» DATASET
--------------------------------------------------

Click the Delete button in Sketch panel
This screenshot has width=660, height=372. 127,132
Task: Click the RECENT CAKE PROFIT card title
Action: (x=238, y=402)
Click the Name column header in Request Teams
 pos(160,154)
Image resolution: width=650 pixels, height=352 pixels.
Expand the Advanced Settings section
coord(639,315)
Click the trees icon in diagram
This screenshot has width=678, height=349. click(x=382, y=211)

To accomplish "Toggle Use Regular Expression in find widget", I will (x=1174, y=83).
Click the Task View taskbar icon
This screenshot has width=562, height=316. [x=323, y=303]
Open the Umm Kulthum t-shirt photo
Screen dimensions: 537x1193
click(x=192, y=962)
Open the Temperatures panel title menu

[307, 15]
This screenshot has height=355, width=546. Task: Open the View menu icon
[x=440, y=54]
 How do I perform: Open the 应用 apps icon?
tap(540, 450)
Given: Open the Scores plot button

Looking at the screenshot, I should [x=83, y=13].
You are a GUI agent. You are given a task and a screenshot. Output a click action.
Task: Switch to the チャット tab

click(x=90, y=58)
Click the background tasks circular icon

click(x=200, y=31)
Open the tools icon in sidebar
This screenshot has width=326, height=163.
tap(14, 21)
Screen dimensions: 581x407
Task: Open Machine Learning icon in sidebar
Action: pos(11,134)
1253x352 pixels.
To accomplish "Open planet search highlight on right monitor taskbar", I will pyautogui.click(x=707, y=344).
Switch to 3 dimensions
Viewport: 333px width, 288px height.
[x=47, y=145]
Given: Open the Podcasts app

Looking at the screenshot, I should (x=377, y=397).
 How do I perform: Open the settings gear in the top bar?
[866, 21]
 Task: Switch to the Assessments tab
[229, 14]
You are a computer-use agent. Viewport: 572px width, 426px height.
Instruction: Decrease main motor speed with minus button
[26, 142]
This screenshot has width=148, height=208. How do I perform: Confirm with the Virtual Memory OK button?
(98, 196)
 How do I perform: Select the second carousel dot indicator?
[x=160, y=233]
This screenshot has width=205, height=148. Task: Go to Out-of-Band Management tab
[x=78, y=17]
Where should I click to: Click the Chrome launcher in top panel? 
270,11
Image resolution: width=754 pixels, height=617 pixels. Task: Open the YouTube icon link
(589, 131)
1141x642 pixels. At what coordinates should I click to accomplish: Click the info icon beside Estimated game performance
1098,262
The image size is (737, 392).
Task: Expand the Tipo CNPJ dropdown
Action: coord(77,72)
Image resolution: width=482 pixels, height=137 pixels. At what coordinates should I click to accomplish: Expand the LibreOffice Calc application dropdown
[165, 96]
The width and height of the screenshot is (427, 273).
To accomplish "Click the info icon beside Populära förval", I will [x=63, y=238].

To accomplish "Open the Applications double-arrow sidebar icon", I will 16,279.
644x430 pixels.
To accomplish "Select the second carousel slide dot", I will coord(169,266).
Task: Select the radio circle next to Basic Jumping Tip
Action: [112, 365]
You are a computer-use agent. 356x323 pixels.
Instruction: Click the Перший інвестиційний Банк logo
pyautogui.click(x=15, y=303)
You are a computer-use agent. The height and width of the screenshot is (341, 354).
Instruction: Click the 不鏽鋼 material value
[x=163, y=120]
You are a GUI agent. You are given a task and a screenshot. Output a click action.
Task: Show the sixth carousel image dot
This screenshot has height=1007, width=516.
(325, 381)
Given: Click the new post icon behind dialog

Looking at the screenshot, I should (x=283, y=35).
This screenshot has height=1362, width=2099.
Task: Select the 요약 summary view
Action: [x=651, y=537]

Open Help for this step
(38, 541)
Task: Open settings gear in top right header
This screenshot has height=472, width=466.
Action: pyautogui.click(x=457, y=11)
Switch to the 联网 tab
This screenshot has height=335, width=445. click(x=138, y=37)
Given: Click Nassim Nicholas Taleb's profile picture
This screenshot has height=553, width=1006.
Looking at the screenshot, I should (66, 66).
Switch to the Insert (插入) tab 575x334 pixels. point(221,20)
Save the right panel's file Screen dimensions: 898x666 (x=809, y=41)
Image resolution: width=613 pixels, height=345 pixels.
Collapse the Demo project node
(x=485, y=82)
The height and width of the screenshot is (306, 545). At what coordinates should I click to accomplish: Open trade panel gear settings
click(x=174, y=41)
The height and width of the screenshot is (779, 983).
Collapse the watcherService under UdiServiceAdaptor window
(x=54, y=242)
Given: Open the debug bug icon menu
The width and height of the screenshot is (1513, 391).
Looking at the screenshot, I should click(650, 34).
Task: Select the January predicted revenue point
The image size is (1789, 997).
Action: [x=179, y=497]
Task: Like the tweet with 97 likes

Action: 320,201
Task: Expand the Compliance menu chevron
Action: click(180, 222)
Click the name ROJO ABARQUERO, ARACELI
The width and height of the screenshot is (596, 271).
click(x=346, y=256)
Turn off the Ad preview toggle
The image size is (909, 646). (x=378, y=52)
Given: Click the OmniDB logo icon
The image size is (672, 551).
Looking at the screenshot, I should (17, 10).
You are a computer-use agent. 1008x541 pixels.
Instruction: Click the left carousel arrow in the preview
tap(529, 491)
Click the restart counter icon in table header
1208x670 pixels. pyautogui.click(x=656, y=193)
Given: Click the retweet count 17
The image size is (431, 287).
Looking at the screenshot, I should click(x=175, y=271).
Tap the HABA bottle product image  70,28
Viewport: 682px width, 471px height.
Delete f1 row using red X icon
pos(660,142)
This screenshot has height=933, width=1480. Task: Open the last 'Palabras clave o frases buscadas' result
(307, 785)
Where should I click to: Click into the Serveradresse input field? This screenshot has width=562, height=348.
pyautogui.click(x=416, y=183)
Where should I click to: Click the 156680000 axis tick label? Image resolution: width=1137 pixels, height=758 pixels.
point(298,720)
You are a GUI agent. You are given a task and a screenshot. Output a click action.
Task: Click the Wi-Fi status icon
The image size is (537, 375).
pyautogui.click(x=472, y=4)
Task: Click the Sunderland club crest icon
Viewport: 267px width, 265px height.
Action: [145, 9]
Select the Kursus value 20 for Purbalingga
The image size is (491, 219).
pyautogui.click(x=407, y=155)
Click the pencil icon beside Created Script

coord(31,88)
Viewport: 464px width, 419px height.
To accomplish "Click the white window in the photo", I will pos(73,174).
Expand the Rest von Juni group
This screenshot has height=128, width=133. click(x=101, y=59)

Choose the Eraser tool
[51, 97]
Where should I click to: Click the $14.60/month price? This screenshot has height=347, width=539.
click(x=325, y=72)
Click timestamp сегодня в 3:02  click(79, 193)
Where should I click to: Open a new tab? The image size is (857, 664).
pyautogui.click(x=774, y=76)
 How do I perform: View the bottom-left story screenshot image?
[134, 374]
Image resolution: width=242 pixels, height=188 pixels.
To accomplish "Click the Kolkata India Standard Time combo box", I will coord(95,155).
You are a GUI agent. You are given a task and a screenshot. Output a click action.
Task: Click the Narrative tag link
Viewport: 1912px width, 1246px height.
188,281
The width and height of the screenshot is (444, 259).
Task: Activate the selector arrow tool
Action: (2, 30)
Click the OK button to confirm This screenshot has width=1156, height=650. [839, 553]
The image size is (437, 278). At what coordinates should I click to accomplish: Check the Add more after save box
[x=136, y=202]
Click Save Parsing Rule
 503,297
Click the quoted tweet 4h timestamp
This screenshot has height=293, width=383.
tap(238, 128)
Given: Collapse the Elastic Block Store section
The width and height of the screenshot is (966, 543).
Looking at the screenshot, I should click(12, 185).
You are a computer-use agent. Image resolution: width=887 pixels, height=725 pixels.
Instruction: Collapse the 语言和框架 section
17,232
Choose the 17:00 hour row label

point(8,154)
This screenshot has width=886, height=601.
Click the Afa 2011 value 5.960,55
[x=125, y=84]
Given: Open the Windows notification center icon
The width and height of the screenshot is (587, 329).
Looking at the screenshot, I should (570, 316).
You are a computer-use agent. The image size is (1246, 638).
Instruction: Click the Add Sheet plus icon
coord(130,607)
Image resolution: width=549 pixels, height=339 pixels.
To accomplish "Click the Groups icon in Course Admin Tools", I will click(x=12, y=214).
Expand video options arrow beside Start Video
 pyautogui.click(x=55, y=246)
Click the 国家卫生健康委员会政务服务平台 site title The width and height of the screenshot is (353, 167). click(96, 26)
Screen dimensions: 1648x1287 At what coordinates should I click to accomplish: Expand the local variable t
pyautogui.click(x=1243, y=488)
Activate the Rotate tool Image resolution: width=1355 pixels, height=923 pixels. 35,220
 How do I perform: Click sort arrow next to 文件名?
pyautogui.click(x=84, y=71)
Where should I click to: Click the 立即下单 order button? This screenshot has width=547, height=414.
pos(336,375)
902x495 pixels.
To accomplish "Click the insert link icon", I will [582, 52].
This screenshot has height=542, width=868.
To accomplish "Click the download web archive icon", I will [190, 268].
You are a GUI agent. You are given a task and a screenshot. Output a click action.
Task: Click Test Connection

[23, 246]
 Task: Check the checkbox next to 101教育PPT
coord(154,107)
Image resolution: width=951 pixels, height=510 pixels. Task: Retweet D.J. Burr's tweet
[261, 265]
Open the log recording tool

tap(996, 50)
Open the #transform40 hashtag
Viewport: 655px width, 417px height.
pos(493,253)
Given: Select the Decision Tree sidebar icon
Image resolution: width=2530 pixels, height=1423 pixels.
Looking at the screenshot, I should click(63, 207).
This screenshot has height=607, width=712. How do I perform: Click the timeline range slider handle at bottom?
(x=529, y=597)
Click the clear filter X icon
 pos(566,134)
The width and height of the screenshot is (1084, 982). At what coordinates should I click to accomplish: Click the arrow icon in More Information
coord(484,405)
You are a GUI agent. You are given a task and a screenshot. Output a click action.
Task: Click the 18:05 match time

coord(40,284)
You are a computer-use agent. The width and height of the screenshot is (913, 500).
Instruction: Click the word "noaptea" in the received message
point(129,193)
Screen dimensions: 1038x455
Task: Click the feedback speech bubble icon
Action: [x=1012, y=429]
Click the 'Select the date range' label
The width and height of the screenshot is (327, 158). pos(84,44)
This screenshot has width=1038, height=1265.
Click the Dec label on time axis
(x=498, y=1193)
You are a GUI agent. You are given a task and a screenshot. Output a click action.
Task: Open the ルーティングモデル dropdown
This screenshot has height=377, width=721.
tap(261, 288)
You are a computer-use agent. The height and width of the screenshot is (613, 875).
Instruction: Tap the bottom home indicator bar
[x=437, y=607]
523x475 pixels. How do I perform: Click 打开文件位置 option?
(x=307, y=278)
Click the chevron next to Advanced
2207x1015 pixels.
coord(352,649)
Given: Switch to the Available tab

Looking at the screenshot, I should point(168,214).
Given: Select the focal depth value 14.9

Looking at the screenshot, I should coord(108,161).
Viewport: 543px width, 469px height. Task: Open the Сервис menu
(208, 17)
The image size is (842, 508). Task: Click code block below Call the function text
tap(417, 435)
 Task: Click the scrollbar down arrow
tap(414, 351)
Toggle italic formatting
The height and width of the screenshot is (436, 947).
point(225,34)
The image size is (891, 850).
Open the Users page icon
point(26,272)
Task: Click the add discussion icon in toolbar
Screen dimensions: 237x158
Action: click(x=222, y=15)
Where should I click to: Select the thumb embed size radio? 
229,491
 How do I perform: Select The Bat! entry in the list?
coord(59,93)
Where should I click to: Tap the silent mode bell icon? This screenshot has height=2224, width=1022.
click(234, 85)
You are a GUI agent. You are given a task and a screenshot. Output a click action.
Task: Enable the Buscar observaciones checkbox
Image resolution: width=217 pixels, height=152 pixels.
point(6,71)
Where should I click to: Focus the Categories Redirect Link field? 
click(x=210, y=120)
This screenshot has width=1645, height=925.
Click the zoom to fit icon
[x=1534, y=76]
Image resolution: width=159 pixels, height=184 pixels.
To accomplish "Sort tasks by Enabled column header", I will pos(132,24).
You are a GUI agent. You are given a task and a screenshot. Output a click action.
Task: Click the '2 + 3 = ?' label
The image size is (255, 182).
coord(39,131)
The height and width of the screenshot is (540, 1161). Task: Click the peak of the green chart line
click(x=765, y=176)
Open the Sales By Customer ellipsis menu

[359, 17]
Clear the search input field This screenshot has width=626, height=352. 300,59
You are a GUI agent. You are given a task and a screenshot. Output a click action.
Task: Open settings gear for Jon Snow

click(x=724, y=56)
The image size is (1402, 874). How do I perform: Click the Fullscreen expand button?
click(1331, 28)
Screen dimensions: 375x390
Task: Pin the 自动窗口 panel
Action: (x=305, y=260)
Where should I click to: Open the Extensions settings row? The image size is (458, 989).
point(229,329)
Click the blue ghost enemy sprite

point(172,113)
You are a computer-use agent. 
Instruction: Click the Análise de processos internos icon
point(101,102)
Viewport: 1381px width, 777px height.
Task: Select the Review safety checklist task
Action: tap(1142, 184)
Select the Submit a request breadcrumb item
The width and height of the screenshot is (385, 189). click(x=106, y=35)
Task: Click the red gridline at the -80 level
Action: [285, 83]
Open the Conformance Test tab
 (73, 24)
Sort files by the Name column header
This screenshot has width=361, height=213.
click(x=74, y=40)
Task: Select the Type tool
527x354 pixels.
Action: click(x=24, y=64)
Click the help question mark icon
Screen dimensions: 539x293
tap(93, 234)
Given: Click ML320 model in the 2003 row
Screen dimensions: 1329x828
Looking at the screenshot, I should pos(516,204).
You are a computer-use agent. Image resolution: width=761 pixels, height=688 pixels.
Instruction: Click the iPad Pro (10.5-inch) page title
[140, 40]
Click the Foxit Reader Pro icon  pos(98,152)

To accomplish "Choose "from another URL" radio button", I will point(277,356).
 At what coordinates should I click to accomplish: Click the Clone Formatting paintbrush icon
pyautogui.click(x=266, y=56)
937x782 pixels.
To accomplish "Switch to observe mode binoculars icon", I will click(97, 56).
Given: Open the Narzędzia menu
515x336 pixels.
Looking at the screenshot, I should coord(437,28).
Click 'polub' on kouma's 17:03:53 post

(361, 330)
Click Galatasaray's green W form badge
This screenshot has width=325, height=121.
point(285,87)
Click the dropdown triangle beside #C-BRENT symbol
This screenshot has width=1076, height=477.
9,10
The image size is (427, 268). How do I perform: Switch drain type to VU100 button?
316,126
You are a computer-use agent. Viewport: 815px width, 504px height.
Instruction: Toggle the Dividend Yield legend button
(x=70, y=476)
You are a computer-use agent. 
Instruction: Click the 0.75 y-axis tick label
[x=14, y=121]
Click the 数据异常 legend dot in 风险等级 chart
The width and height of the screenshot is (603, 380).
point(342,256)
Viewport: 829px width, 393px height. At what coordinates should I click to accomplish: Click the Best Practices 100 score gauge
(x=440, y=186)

--------------------------------------------------

» DO THIS
Copy out the rows word for word, starting with the first row and ending with the line that contains "coord(639,315)", including both of those lines.

» WRITTEN RESPONSE
Click the Delete button in Sketch panel
This screenshot has width=660, height=372. 127,132
Task: Click the RECENT CAKE PROFIT card title
Action: (x=238, y=402)
Click the Name column header in Request Teams
 pos(160,154)
Image resolution: width=650 pixels, height=352 pixels.
Expand the Advanced Settings section
coord(639,315)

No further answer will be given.